David Ikanovich

Personal information
- Full name: David Dzhamaliyevich Ikanovich
- Date of birth: 11 July 1989 (age 36)
- Place of birth: Ordzhonikidze, Russian SFSR
- Height: 1.88 m (6 ft 2 in)
- Position: Goalkeeper

Team information
- Current team: FC Metallurg Lipetsk (GK coach)

Senior career*
- Years: Team / Apps / (Gls)
- 2009–2010: FC Sportakademklub Moscow / 15 / (0)
- 2011–2013: FC Metallurg Lipetsk / 10 / (0)
- 2013–2015: FC Baikal Irkutsk / 51 / (0)
- 2016: FC Chita / 7 / (0)
- 2017: FC Armavir / 2 / (0)
- 2017: FC Rodnik Parshinovka
- 2019–2022: FC Metallurg Lipetsk / 22 / (0)

Managerial career
- 2023–2024: FC Metallurg Lipetsk (U19 GK coach)
- 2024–: FC Metallurg Lipetsk (GK coach)

= David Ikanovich =

Russian footballer

David Dzhamaliyevich Ikanovich (Давид Джамалиевич Иканович; born 11 July 1989) is a Russian professional football coach and a former player.

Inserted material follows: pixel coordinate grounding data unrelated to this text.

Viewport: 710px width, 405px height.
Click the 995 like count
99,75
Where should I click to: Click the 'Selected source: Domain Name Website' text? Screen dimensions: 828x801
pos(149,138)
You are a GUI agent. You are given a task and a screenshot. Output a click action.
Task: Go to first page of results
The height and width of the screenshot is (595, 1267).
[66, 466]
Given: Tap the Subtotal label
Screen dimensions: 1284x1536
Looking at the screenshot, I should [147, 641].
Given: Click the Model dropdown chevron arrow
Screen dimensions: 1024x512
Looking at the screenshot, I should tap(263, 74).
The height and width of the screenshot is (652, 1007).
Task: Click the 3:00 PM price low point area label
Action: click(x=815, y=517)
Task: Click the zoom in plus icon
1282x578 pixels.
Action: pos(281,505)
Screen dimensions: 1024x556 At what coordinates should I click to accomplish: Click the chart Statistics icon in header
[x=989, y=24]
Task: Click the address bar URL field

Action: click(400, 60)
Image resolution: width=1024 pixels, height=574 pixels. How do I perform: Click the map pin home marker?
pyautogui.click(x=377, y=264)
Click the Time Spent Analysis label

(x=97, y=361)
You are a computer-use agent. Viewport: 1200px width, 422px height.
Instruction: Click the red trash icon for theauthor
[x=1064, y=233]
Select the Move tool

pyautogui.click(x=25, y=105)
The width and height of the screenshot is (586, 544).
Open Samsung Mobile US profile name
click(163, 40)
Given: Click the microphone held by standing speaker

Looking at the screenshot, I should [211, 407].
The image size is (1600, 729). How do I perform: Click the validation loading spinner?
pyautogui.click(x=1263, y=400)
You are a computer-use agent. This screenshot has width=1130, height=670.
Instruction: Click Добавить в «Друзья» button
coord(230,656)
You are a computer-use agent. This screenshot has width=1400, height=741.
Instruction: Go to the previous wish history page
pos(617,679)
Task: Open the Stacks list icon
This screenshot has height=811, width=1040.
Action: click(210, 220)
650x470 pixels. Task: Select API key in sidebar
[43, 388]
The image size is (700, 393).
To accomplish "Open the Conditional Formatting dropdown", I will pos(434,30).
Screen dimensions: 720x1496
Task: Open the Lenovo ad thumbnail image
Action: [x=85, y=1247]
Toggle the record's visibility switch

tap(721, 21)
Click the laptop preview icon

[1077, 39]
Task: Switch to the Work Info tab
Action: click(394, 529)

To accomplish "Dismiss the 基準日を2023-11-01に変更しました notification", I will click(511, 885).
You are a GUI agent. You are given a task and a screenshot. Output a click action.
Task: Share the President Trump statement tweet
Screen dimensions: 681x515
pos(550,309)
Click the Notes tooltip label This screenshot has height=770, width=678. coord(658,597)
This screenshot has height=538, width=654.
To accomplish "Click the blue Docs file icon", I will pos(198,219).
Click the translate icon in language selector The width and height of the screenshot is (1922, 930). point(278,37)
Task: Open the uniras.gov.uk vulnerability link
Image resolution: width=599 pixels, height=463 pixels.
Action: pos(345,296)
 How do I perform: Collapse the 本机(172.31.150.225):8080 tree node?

He is the goalkeeping coach with FC Metallurg Lipetsk.

==Club career==
He made his Russian Football National League debut for FC Baikal Irkutsk on 11 July 2015 in a game against FC Arsenal Tula.

==Personal life==
David is the son of former professional football goalkeeper, Dzhamal Ikanovich.